Après cette mise en place des différentes activités sur le site, les populations ont été conviées à la salle des fêtes de la mairie de Minvoul pour une cérémonie protocolaire d’ouverture officielle de la Journée communautaire de justice sociale. Là, les autorités administratives locales ont livré leurs messages. D’abord le maire adjoint de Minvoul, Richard Essone Emane, qui a souhaité la bienvenue aux participants, tout en indiquant que « Minvoul est très honoré d’avoir été choisi pour abriter cet évènement ».

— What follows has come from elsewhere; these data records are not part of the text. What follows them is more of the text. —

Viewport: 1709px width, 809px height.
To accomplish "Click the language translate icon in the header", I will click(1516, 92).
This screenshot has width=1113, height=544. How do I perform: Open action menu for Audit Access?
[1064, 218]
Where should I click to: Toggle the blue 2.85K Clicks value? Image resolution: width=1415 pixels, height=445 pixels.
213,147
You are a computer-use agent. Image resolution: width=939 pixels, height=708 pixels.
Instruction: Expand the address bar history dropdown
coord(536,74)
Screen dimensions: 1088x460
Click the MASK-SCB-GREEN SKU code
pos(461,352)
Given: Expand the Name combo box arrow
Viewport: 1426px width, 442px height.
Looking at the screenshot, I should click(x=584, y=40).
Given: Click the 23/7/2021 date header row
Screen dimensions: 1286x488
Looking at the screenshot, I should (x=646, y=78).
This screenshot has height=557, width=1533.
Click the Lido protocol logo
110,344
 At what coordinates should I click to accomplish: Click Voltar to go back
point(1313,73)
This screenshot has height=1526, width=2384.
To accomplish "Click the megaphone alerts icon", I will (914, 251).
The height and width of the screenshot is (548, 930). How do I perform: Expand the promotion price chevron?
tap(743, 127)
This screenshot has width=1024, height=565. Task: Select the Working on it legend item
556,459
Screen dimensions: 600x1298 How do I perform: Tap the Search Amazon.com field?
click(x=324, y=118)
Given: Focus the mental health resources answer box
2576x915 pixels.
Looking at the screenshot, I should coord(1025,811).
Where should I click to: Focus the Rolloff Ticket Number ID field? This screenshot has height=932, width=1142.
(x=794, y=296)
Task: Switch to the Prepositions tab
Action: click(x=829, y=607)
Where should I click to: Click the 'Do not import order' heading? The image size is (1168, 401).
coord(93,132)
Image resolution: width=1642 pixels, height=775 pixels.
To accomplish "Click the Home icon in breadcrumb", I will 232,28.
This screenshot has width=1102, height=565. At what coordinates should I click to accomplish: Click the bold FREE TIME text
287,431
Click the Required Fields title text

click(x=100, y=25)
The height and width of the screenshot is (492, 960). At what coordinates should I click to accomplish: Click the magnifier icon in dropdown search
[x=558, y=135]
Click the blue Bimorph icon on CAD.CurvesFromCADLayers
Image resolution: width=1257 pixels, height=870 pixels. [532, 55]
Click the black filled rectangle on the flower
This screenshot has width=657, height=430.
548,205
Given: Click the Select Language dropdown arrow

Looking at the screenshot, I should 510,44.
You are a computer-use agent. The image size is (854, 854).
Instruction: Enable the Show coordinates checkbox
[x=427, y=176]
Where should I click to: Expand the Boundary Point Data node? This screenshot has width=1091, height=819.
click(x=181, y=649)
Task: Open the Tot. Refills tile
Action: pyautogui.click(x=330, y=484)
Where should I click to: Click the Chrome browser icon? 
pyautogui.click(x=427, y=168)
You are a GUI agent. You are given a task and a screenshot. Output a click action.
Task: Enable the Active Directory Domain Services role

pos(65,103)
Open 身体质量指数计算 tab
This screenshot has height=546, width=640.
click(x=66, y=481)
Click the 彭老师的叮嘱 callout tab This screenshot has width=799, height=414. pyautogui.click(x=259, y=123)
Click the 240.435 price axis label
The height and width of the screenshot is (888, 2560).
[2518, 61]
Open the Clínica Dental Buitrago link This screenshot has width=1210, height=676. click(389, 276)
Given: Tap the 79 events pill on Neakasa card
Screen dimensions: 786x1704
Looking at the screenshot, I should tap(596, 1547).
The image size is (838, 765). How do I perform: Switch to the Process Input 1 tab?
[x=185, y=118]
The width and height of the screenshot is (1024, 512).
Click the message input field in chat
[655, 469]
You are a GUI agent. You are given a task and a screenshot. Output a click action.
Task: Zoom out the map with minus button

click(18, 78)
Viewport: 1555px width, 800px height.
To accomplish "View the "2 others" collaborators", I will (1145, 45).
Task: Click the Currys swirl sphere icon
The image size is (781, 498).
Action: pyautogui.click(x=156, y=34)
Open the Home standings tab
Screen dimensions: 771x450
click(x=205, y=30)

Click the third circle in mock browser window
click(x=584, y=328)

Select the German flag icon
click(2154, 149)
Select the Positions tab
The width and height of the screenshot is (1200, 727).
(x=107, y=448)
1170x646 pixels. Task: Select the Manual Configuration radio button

Pour sa part, le représentant de la dynamique « Gabon, Ma Terre, Mon Droit », Mathurin Meye, par ailleurs président de l’ONG Elik Minkebe, a, dans son adresse, indiqué que pour la société civile, « Parler de justice sociale, c’est parler de l’égalité des droits pour tous et chacun. La justice, pour nous, exclut les frustrations. Lorsqu’elle est bien pratiquée, elle devient un facteur de développement ». Et ce dernier de poursuivre en indiquant que « nous saisissons cette précieuse occasion pour dire à l’Etat, à travers ses dirigeants, que l’insécurité foncière devrait prendre fin ». M. Meye a toutefois précisé que « la société civile est une force de proposition, mais c’est l’Etat qui décide ».

Prenant enfin la parole pour donner le top des festivités, le Secrétaire général de la préfecture de Minvoul, Emmanuel Nzé Ovono, a, dans son discours, indiqué qu’à travers les différentes thématiques retenues pour célébrer cette journée de la justice sociale, notamment celle relative à la gestion domaniale et foncière, la société civile a mis le doigt sur une question d’importance qui préoccupe au premier plan les plus hautes autorités de la République. Et ce dernier de poursuivre en mettant un accent particulier sur le choix de la ville de Minvoul pour abriter cette manifestation. En effet, dira-t-il, le chef lieu du département du Haut-Ntem est un site particulier, en ce qu’il accueille l’une des plus fortes communautés des peuples autochtones, notamment les pygmées Baka. L’autre particularité de Minvoul est qu’il abrite aussi le parc de Minkebe, un des plus riches de la sous-région. Le département accueille également de nombreux et grands projets de développement. Aussi, estime le secrétaire général de la préfecture de Minvoul, l’Etat et la société civile doivent-ils  « travailler de concert, afin que la distribution des richesses, de quelque ordre soient-elles, se fasse d’une façon juste et équitable ». Pour Emmanuel Nzé Ovono, « la justice sociale implique également le devoir de protéger la dignité de chaque être humain en lui offrant un milieu de vie valorisant ».

Les manifestations relatives à cette célébration se sont poursuivies au stade municipale de Minvoul avec la prestation des groupes de danses traditionnelles fang et pygmées, des jeux de société dont un cross, un concours d’orthographe, un match de football, une exposition d’art pygmée et un concours d’art culinaire pygmée et fang. De nombreuses récompenses ont été attribuées aux participants.